WHAT IS BEING ASKED: Exact copies of all the records are the expected output.

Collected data
((

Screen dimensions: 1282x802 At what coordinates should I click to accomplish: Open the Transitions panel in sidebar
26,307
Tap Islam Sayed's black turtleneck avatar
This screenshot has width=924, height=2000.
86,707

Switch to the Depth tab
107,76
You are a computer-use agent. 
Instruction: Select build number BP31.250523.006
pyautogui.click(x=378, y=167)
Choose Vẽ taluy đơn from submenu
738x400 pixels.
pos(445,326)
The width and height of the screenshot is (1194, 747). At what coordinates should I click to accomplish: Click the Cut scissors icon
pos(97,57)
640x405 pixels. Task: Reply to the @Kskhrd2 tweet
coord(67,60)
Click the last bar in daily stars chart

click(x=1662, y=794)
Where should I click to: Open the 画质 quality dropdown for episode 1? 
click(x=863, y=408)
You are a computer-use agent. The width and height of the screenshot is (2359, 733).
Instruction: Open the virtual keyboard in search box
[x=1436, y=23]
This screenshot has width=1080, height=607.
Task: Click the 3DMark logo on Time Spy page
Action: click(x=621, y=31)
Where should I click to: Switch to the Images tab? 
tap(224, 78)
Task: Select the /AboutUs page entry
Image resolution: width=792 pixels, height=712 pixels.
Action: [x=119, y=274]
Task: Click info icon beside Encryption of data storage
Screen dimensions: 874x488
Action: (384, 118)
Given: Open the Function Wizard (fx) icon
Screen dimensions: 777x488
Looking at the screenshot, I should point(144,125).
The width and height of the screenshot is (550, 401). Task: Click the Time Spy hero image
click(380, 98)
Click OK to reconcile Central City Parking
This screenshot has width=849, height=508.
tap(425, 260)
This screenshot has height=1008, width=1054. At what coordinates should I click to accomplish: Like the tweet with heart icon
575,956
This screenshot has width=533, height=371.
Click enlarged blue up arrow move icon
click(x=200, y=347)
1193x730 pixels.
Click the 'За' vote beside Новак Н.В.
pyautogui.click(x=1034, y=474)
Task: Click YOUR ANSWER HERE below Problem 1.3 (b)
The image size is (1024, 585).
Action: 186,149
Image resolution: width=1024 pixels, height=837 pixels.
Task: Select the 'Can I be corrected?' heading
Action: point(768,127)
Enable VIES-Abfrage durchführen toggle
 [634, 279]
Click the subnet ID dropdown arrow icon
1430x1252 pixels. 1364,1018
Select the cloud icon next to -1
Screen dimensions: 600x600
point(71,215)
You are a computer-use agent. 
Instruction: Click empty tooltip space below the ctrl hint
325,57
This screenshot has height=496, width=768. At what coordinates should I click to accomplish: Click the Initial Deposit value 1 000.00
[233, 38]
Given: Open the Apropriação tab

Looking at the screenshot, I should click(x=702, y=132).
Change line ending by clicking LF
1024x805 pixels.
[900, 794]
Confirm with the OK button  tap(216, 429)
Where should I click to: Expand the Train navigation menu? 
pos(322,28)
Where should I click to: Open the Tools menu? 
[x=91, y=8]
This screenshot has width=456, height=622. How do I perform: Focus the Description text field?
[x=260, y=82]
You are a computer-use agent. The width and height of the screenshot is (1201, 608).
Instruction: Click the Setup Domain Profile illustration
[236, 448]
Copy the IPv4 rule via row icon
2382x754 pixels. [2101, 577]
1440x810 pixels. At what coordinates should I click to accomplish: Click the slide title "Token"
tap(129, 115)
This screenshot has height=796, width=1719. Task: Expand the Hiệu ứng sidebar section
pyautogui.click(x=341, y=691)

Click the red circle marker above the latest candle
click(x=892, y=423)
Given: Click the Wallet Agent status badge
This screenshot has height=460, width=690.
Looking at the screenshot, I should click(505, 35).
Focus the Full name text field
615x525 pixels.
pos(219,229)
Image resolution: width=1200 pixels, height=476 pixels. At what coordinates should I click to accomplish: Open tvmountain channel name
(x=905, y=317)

))

RESULT OF THE EXERCISE:
Screen dimensions: 1282x802 At what coordinates should I click to accomplish: Open the Transitions panel in sidebar
26,307
Tap Islam Sayed's black turtleneck avatar
This screenshot has width=924, height=2000.
86,707

Switch to the Depth tab
107,76
You are a computer-use agent. 
Instruction: Select build number BP31.250523.006
pyautogui.click(x=378, y=167)
Choose Vẽ taluy đơn from submenu
738x400 pixels.
pos(445,326)
The width and height of the screenshot is (1194, 747). At what coordinates should I click to accomplish: Click the Cut scissors icon
pos(97,57)
640x405 pixels. Task: Reply to the @Kskhrd2 tweet
coord(67,60)
Click the last bar in daily stars chart

click(x=1662, y=794)
Where should I click to: Open the 画质 quality dropdown for episode 1? 
click(x=863, y=408)
You are a computer-use agent. The width and height of the screenshot is (2359, 733).
Instruction: Open the virtual keyboard in search box
[x=1436, y=23]
This screenshot has width=1080, height=607.
Task: Click the 3DMark logo on Time Spy page
Action: click(x=621, y=31)
Where should I click to: Switch to the Images tab? 
tap(224, 78)
Task: Select the /AboutUs page entry
Image resolution: width=792 pixels, height=712 pixels.
Action: [x=119, y=274]
Task: Click info icon beside Encryption of data storage
Screen dimensions: 874x488
Action: (384, 118)
Given: Open the Function Wizard (fx) icon
Screen dimensions: 777x488
Looking at the screenshot, I should point(144,125).
The width and height of the screenshot is (550, 401). Task: Click the Time Spy hero image
click(380, 98)
Click OK to reconcile Central City Parking
This screenshot has width=849, height=508.
tap(425, 260)
This screenshot has height=1008, width=1054. At what coordinates should I click to accomplish: Like the tweet with heart icon
575,956
This screenshot has width=533, height=371.
Click enlarged blue up arrow move icon
click(x=200, y=347)
1193x730 pixels.
Click the 'За' vote beside Новак Н.В.
pyautogui.click(x=1034, y=474)
Task: Click YOUR ANSWER HERE below Problem 1.3 (b)
The image size is (1024, 585).
Action: 186,149
Image resolution: width=1024 pixels, height=837 pixels.
Task: Select the 'Can I be corrected?' heading
Action: point(768,127)
Enable VIES-Abfrage durchführen toggle
 [634, 279]
Click the subnet ID dropdown arrow icon
1430x1252 pixels. 1364,1018
Select the cloud icon next to -1
Screen dimensions: 600x600
point(71,215)
You are a computer-use agent. 
Instruction: Click empty tooltip space below the ctrl hint
325,57
This screenshot has height=496, width=768. At what coordinates should I click to accomplish: Click the Initial Deposit value 1 000.00
[233, 38]
Given: Open the Apropriação tab

Looking at the screenshot, I should click(x=702, y=132).
Change line ending by clicking LF
1024x805 pixels.
[900, 794]
Confirm with the OK button  tap(216, 429)
Where should I click to: Expand the Train navigation menu? 
pos(322,28)
Where should I click to: Open the Tools menu? 
[x=91, y=8]
This screenshot has width=456, height=622. How do I perform: Focus the Description text field?
[x=260, y=82]
You are a computer-use agent. The width and height of the screenshot is (1201, 608).
Instruction: Click the Setup Domain Profile illustration
[236, 448]
Copy the IPv4 rule via row icon
2382x754 pixels. [2101, 577]
1440x810 pixels. At what coordinates should I click to accomplish: Click the slide title "Token"
tap(129, 115)
This screenshot has height=796, width=1719. Task: Expand the Hiệu ứng sidebar section
pyautogui.click(x=341, y=691)

Click the red circle marker above the latest candle
click(x=892, y=423)
Given: Click the Wallet Agent status badge
This screenshot has height=460, width=690.
Looking at the screenshot, I should click(505, 35).
Focus the Full name text field
615x525 pixels.
pos(219,229)
Image resolution: width=1200 pixels, height=476 pixels. At what coordinates should I click to accomplish: Open tvmountain channel name
(x=905, y=317)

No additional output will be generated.